STATED EXERCISE
Could you pull out, word for word, the lines of the records below, beginning at the line that contains "This screenshot has height=446, width=562." and stopping after the line that contains "Action: pos(48,127)"?

EXCERPTED DATA

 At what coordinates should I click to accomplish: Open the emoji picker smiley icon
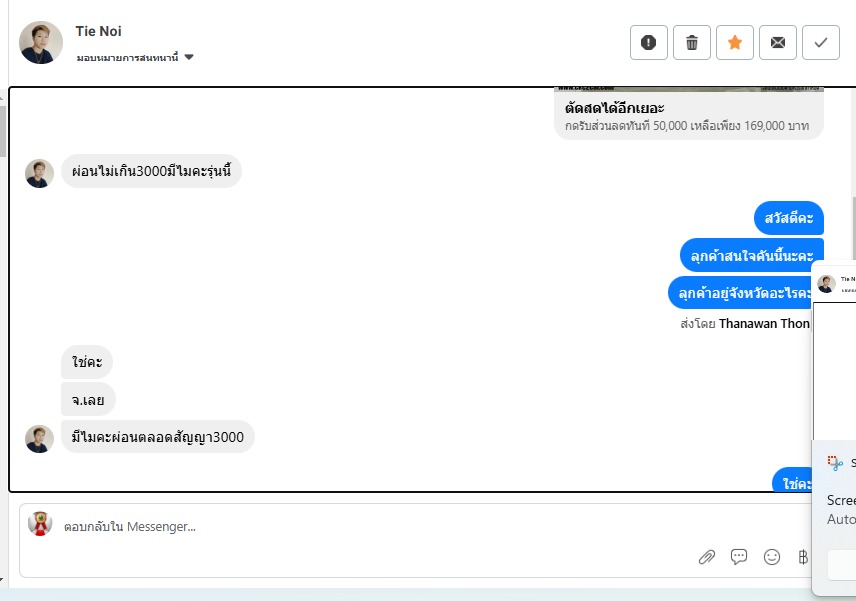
==
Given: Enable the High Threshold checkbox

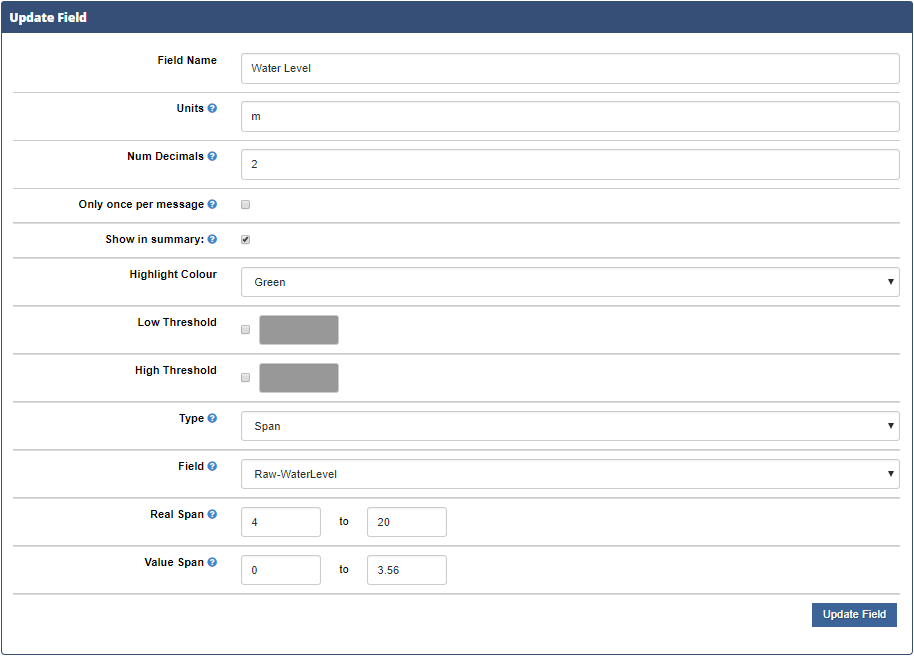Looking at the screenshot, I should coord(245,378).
--
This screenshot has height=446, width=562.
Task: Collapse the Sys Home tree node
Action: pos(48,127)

RIGHT ANSWER
This screenshot has height=446, width=562.
Task: Collapse the Sys Home tree node
Action: pos(48,127)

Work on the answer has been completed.